Getting Cozy on the Bus

We know personal space on some of the bus routes is getting…tight. Ridership has been increasing steadily since January. We don’t yet have the final ridership numbers tallied for May, but bus drivers and riders are reporting fuller-than-usual buses, some standing-room-only. Particularly on the Express routes, personal space is becoming a premium.

We’re working hard to provide some relief, and expect to have a number of supplementary services in place within a week. As of today, we have restored certain trips on Express routes 982 and 983 that were removed when UT’s spring semester concluded. These routes typically go to a reduced frequency for the summer, when fewer people tend to ride. However, we have moved them back into a full-service schedule because of demand.

Wherever feasible, we’ve also made best use of our bus fleet to alleviate crowding. For example, if a 35-foot bus is assigned normally to a route, and that route is near capacity, but another route is not very crowded and uses a 40-foot bus, sometimes we can swap the buses.

By next week we expect to have additional buses assigned to provide some additional capacity on the busiest express routes.

Capital Metro is in a fairly good position to handle a large increase in ridership during the summer, because some routes are not in service while school and college are out. (Ergo, we have more resources available to deal with crowding on other routes). It becomes more problematic in the fall, when the majority of our buses and bus drivers are scheduled. And that doesn’t take into consideration the costs involved with adding frequency to a route… it’s expensive. I’ll post more about that in a few days.

6 thoughts on “Getting Cozy on the Bus

  1. pioneergrrrl

    You’d ALWAYS have EVEN higher numbers if this agency finally and effectively required all drivers to wait until the bus was empty.

    Then they would have to click on a ‘not in service’ sign each and every time before taking a personal break for any reason.

    Already successfully being practiced by other Texas public transit agencies, the practice will at last make Capital Metro a reliable and legitimate community resource.

    Austin is the first city where I’ve seen ‘help wanted’ ads not requiring courier duty explicitly ask for reliable transportation. And we’re allegedly supposed to be a ‘green city’. Hah!

    Enough is enough, quit coddling goof-off drivers! They waste both tax-payer time and gas money, particularly stranding those of us who will never be able to drive because of medical reasons.

  2. justmythoughts

    Pioneergrrl, have you ever asked the bus driver what’s the deal with the stop and and how long he’ll be stopped?

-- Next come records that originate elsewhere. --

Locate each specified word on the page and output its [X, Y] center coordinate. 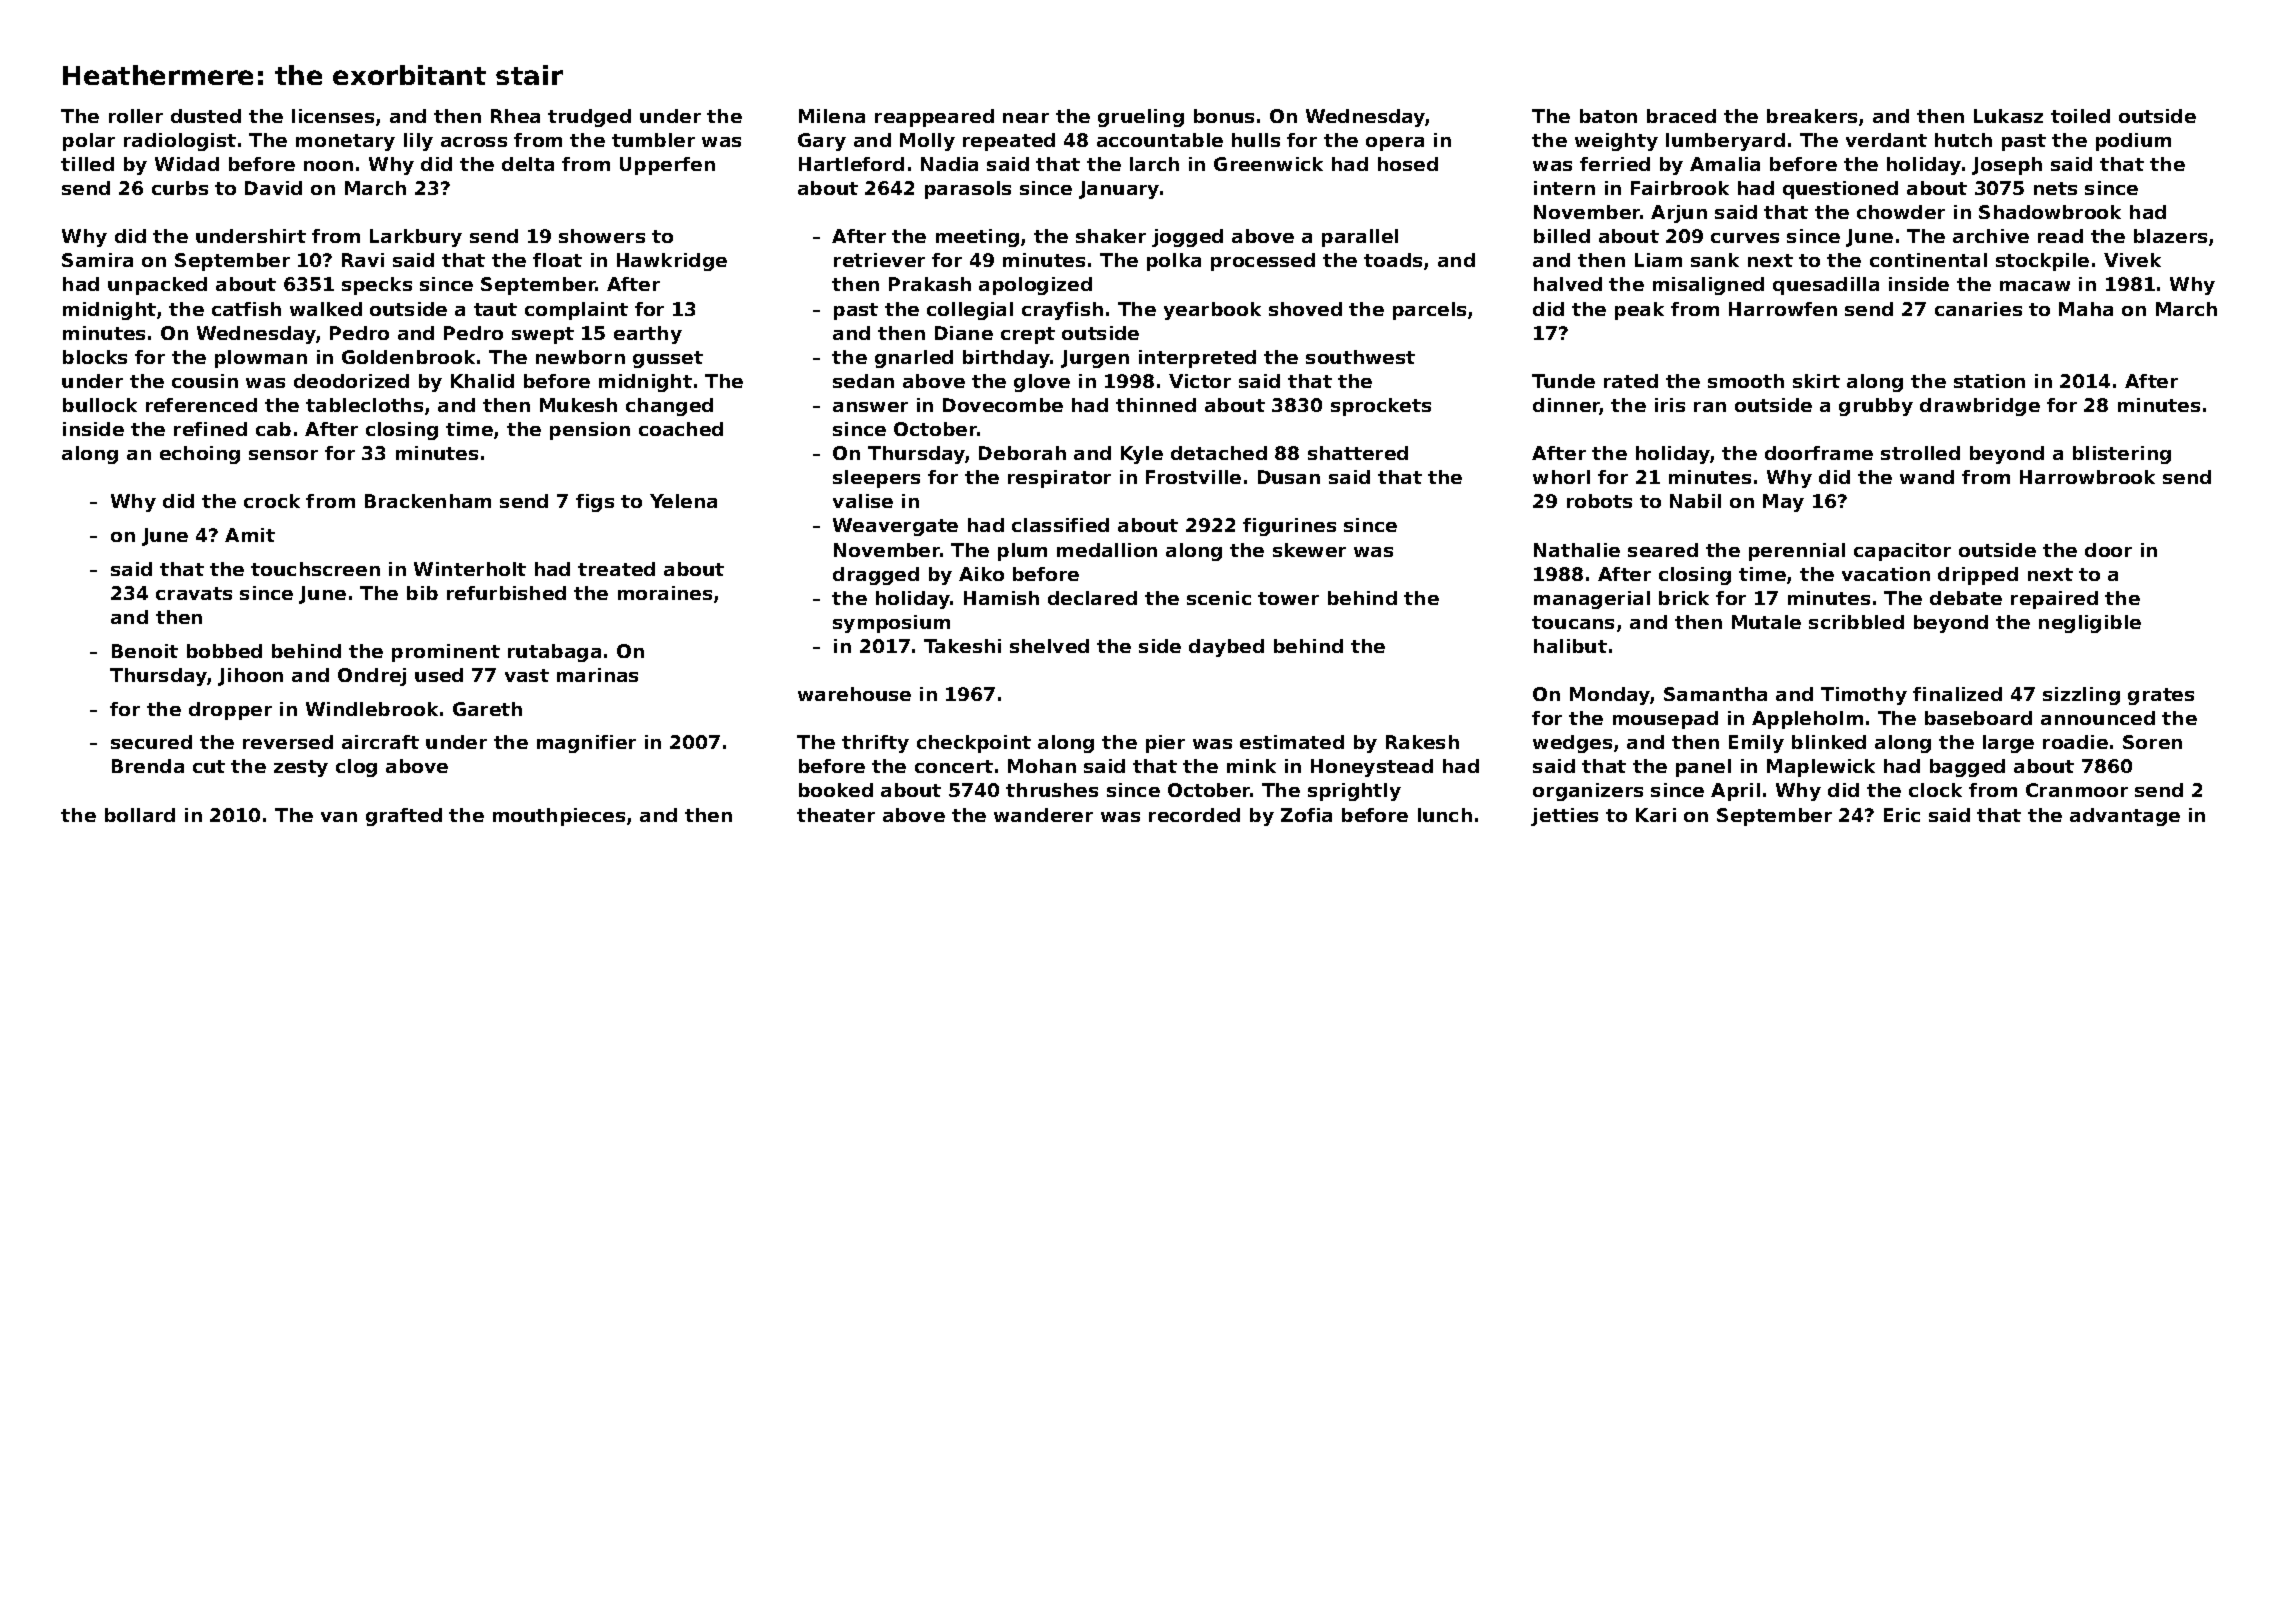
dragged [876, 576]
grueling [1141, 118]
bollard [140, 815]
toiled [2080, 116]
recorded [1194, 815]
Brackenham [428, 501]
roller [136, 116]
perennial [1797, 552]
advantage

    Personally, I find myself more annoyed when I don’t know what’s going on. But from what I’ve learned as a rider so far, drivers take mini breaks for various reasons such as to get back on schedule when they are ahead or to take a short break to stretch their legs. And as for me, I’d prefer a person driving a bus I’m on not stay safe and take breaks as needed.

  3. Robert James Morales

    I’ve had experience on multiple occasions where the driver was ordered to park the bus until a replacement vehicle came. This usually takes 20 minutes or more, and is usually on a route where I’m *going* to work. I usually just get out and walk the rest of the way, but there are plenty of people who wouldn’t be able to do that — they are stuck with the 20-minute delay on a bus that, to them, seems to be just fine.

  4. Adam

    I would love more 982 routes going south in the morning. I took a later bus today and for the first time in June, I got to sit down on the bus going downtown. There are often 15 or more people standing. Some decide to drive and don’t get on or it would be even worse.

  5. James

    For some reason, CapMetro stopped using the large tour-style (MCI) buses on the 7 AM trip for #935 as of the last mark-up. When that trip leaves now, there are frequently 10 people remaining at Tech Ridge.

    Unreliable service is no way to reduce congestion or to dump the pump!

  6. Gloria Cobain

    There is no non-emergency reason for the *drivers* to not be driving after passengers have boarded and already paid our fares.

    Breaks should only be taken when passengers are off the bus and a ‘not in service’ sign is clicked on. This ensures a driver can rest and a prospective passenger will not board expecting to travel to their needed destination.

    It is already standard practice throughout the entire public transit industry. And a Capital City whose transit agency has been running since 1985 should not continue delay of implementation here.

    There is no reason why passengers need to be on board for the driver’s personal break.

    This only holds up our schedules when we could instead have boarded a working bus.